Hey everyone! I finally managed to secure a PS5 Pro, and while the 2TB internal storage is a nice step up from the base model, I know I’m going to need more space pretty quickly given how huge modern game patches are getting. I’m really looking to maximize performance here—I don’t just want 'enough' storage; I want the fastest speeds possible to ensure those 'Pro Enhanced' titles load instantly.
I’ve been eyeing the Samsung 990 Pro and the WD_BLACK SN850X, as both seem to be top-tier for the 7,000MB/s+ range. However, I’m a bit confused about whether the PS5 Pro architecture actually benefits from some of the newer Gen4 drives that push closer to 7,450MB/s, or if there’s any word on Gen5 compatibility (though I suspect it’s still limited to Gen4 speeds). I’m also definitely planning on getting a version with a built-in heatsink to avoid any thermal throttling during long sessions of playing intensive games like Rebirth or Spider-Man 2.
Does anyone have experience with which specific drive currently gives the most consistent benchmarks on the Pro? Should I stick with the officially licensed options, or is there a faster 'non-official' drive that really takes advantage of the new hardware?

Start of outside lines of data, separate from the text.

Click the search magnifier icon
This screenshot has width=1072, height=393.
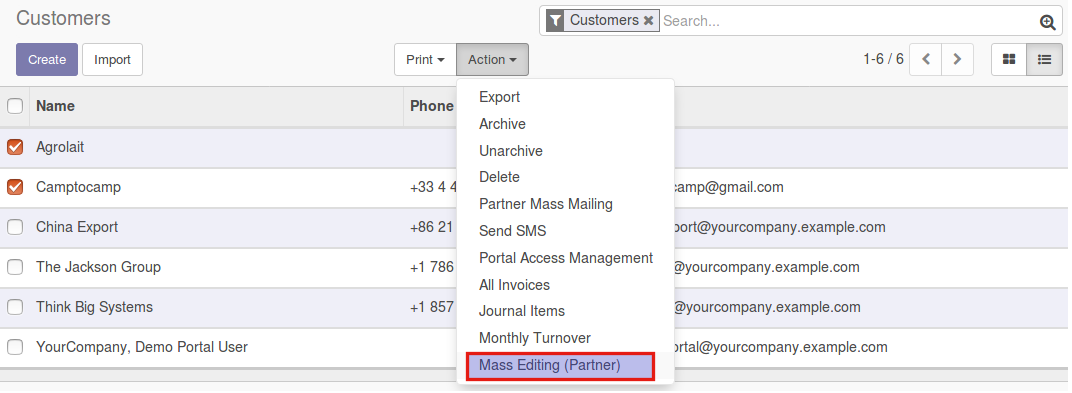[1047, 22]
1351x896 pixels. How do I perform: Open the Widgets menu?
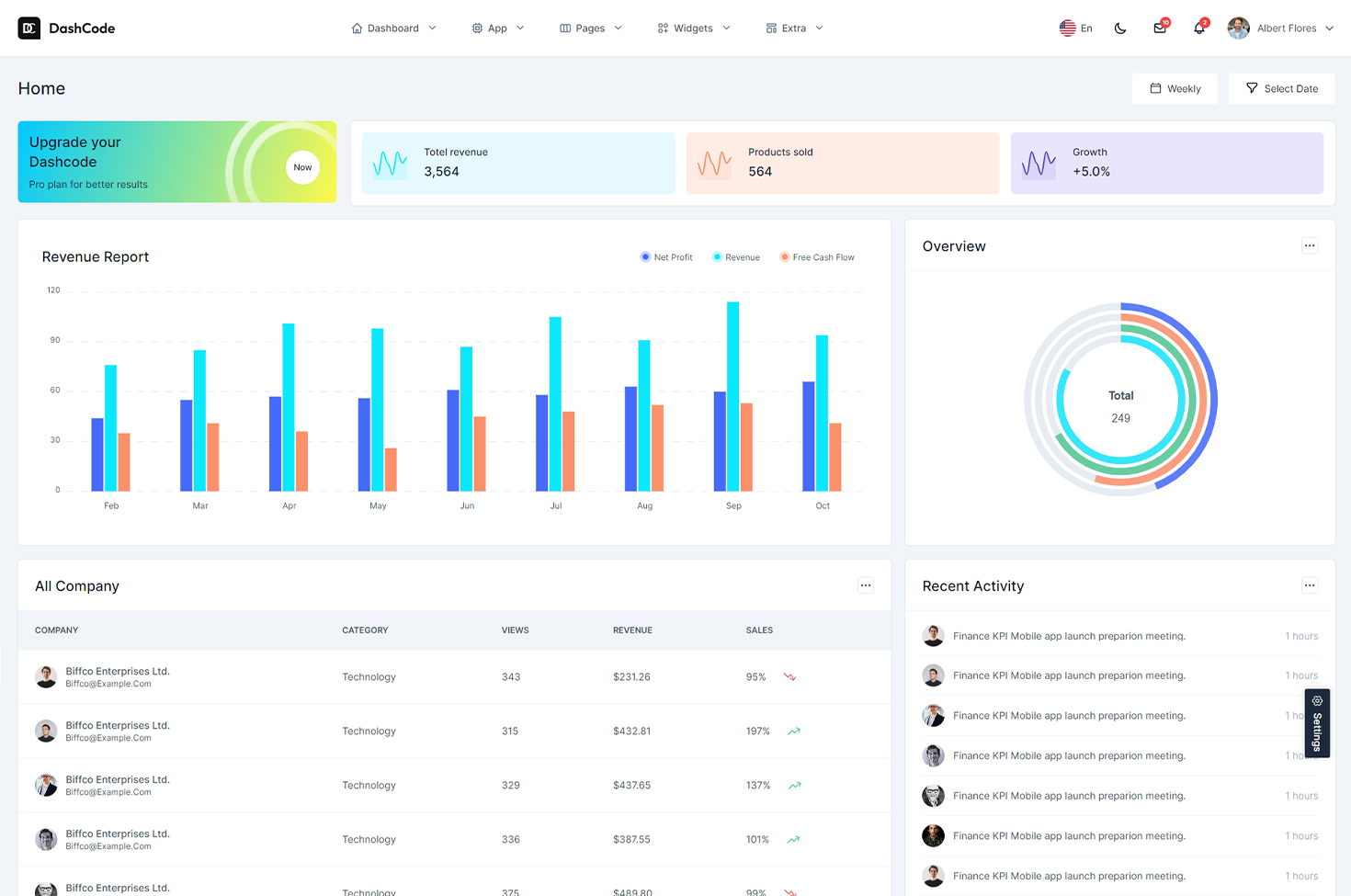click(x=694, y=28)
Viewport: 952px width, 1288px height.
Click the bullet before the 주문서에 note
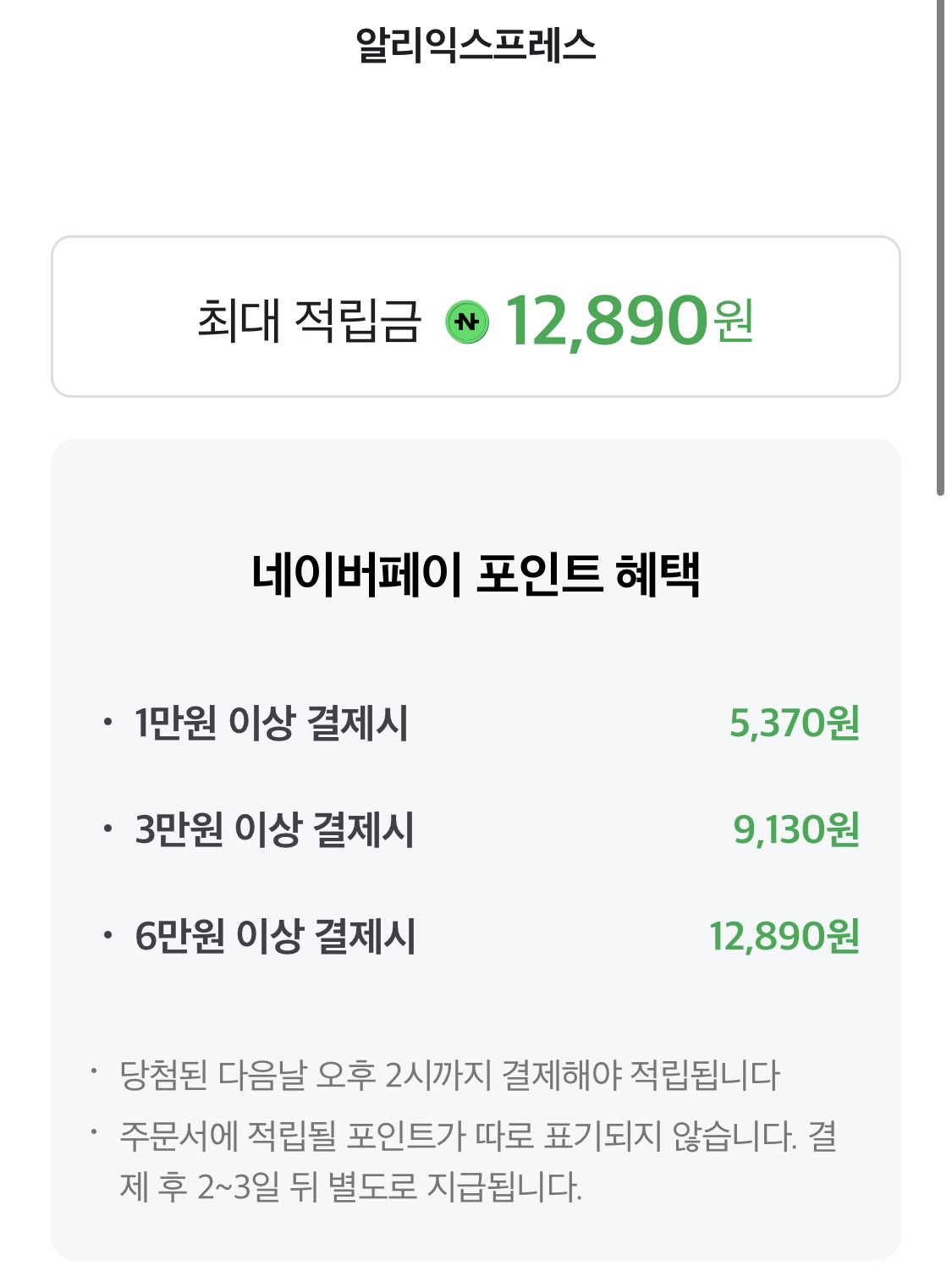point(95,1132)
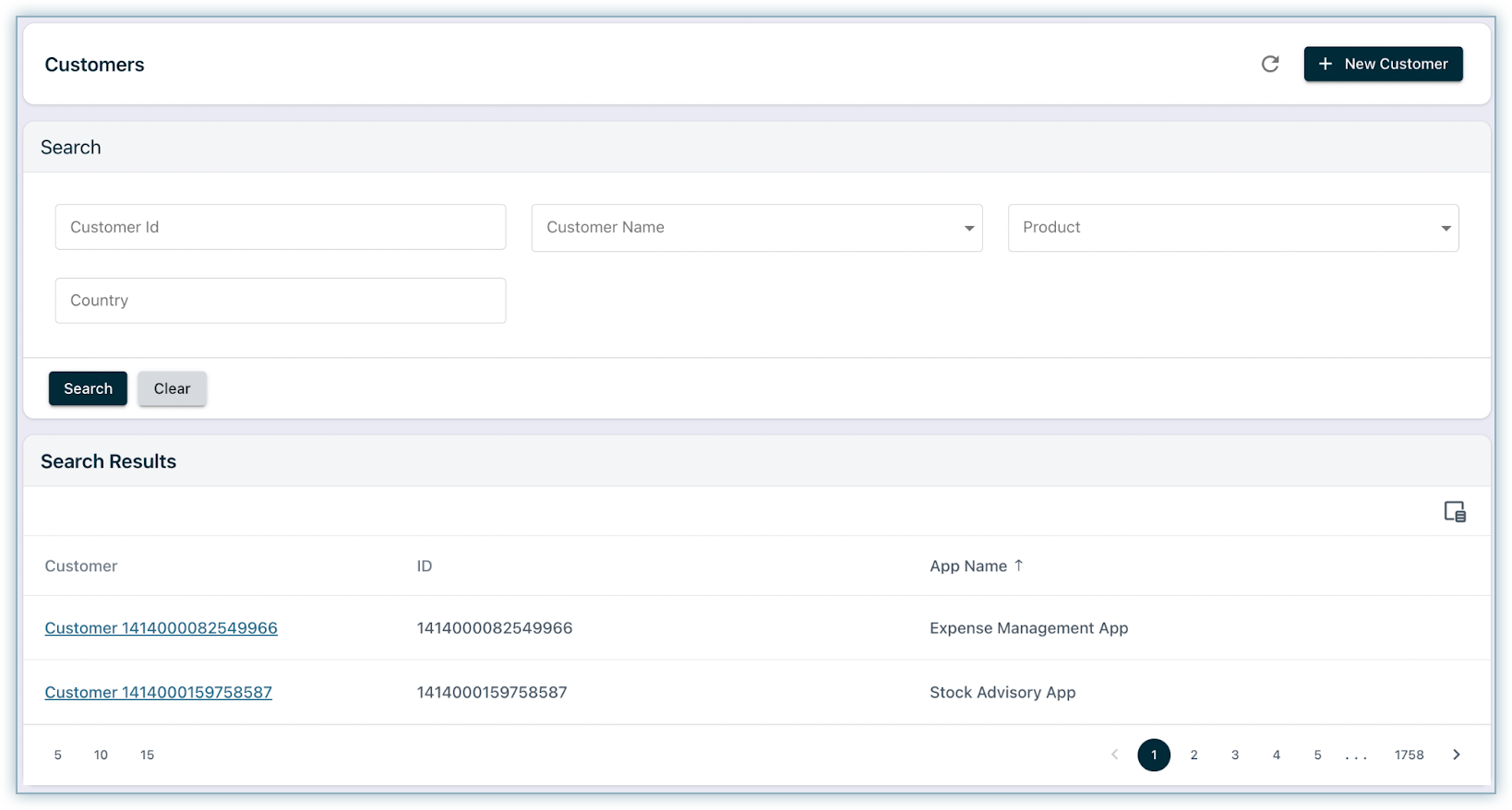
Task: Sort by App Name ascending arrow
Action: 1019,566
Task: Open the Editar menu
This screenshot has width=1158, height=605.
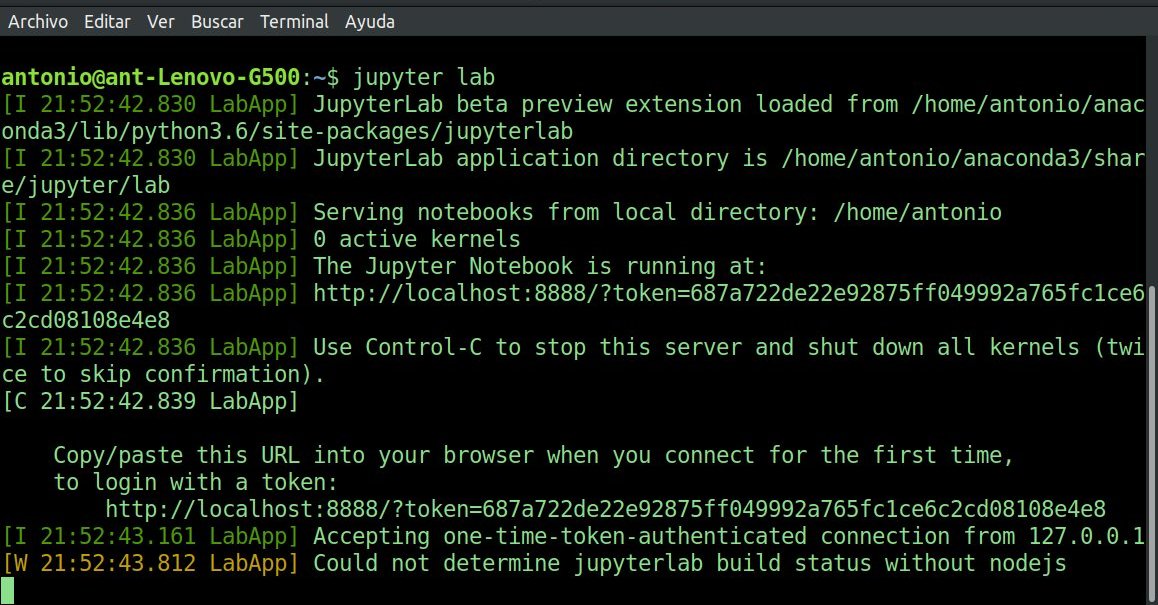Action: point(106,21)
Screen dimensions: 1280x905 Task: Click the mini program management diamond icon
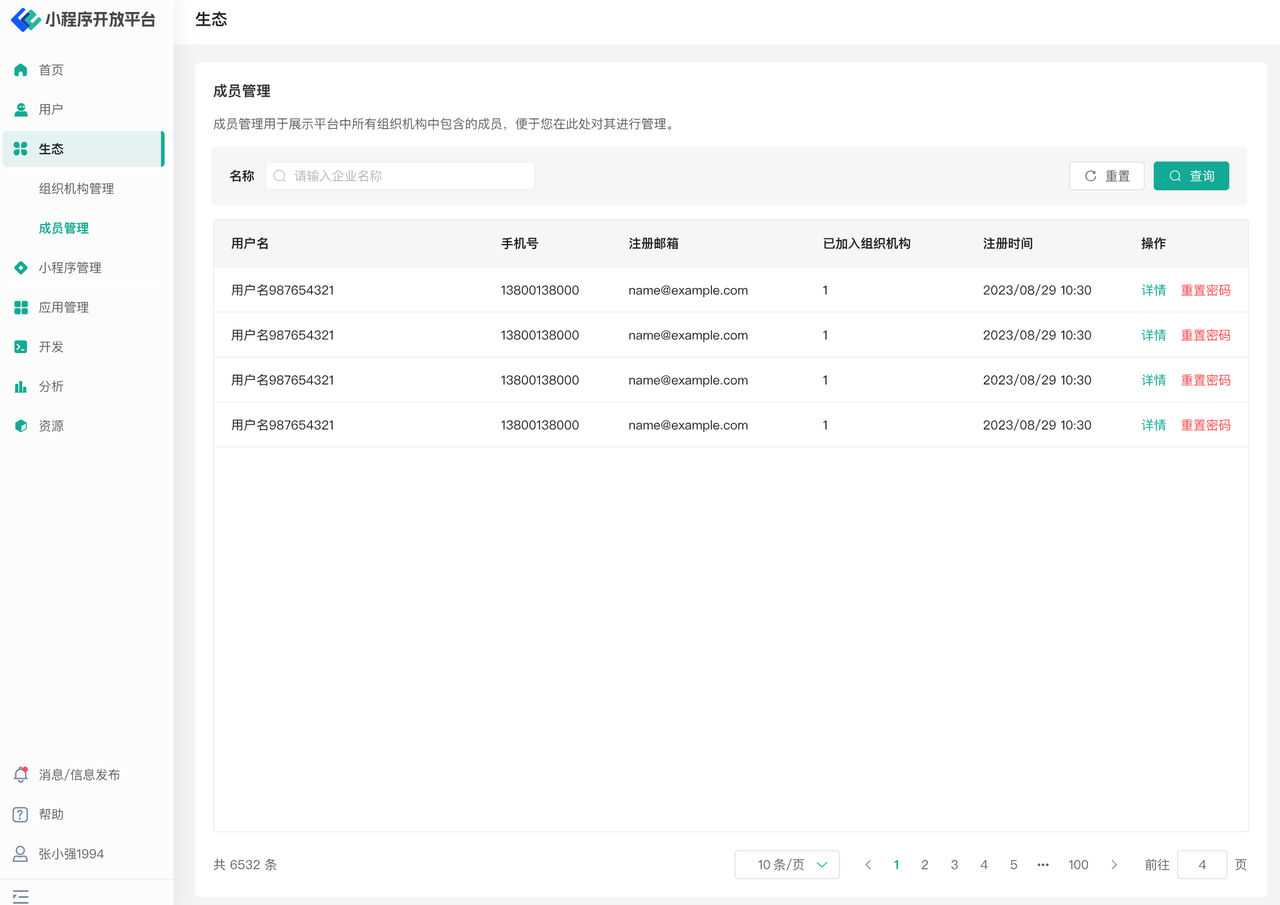tap(21, 268)
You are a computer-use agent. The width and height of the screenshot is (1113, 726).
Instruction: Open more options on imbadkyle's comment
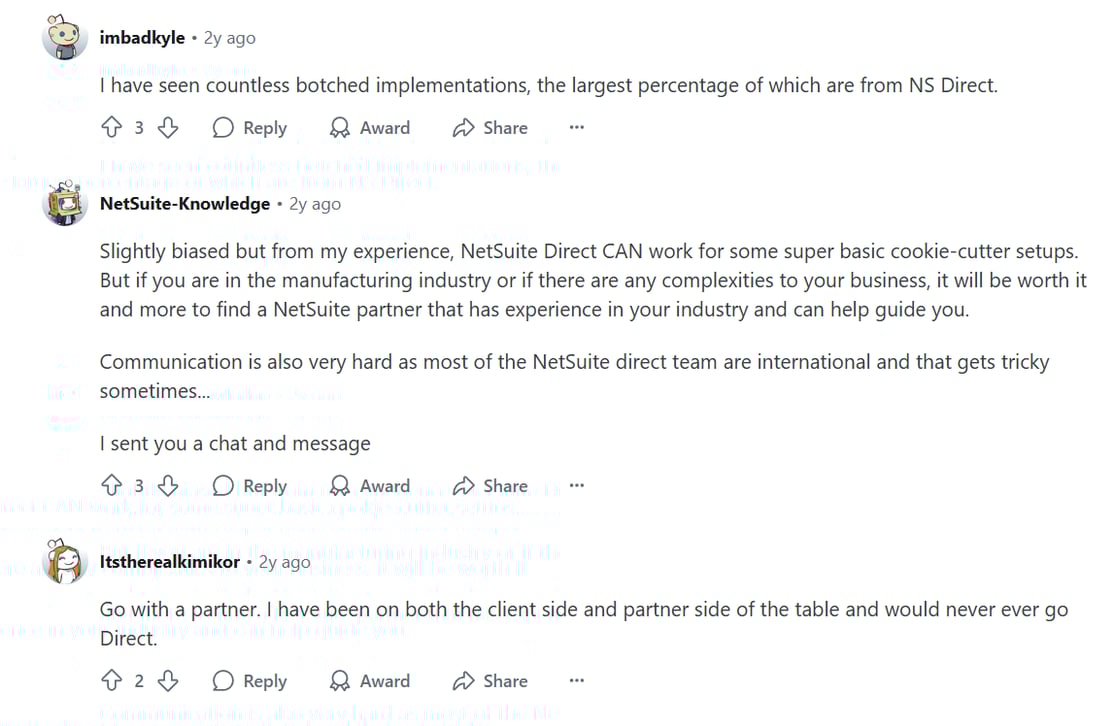point(576,127)
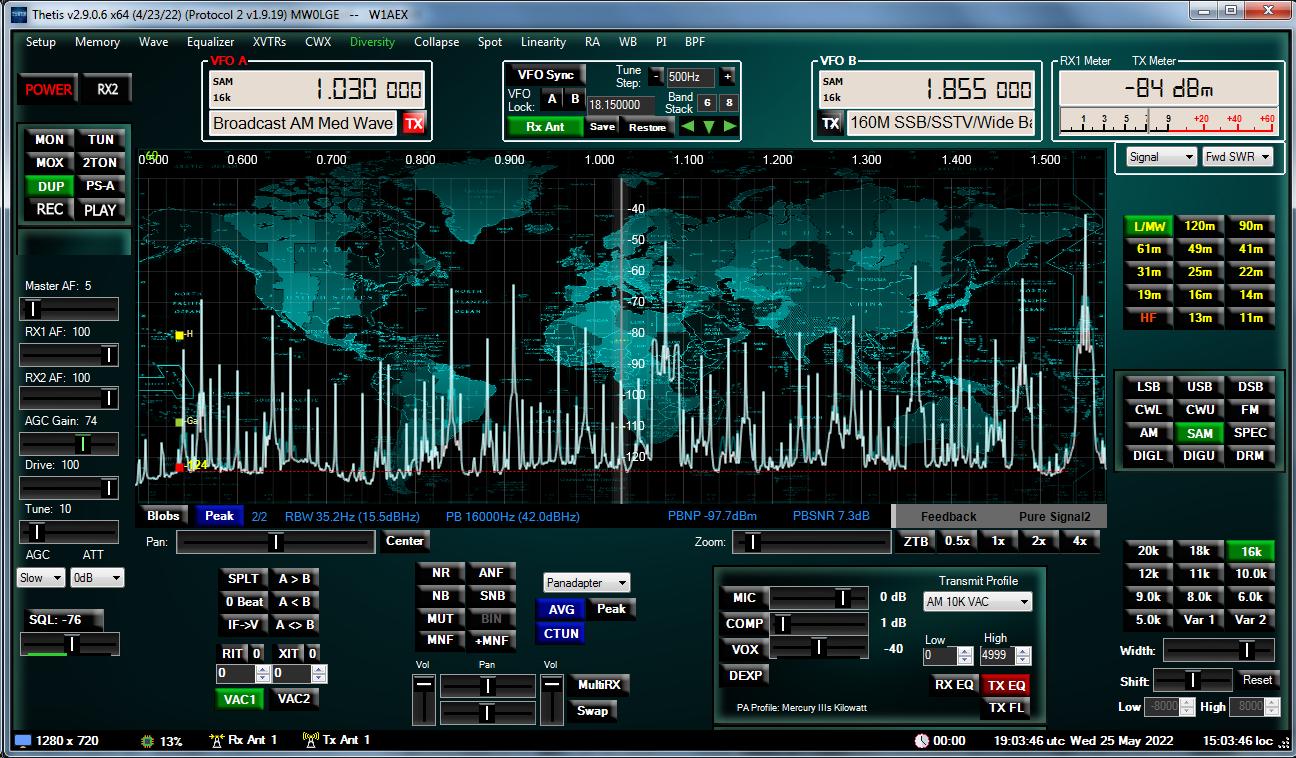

Respectfully, I'd suggest a different approach. Just saw this and honestly, I overpaid for a flagship drive before realizing my buddy's Nextorage NEM-PA 2TB M.2 2280 NVMe SSD with Heatsink loads games just as fast. Basically, the Pro cant fully utilize those extreme speeds anyway. I've been super happy with it—it’s way cheaper and rock solid. Lesson learned: dont overpay for benchmarks you wont actually feel!! Save that cash for games.
+1 to what was said earlier. Basically, the PS5 Pro is still limited to PCIe 4.0, so even a Gen5 drive like the Crucial T705 2TB PCIe Gen5 NVMe SSD would just downshift and offer zero performance gain. Honestly, the Samsung 990 Pro 2TB NVMe SSD with Heatsink is the sweet spot because the console's I/O controller is the actual bottleneck, not the raw sequential speeds.
I kinda disagree that you should just go for whatever is cheapest or focus only on those crazy speed benchmarks. Since the Pro is such a big investment, I'm way more worried about the drive failing or overheating and hurting the console than I am about saving a few bucks or gaining half a second of loading time. I'm still a bit of a newbie with the Pro hardware specifically, but I've been around tech long enough to know that reliability is everything. Here is my take:
Can confirm this works. Did the same thing on mine and its been solid ever since.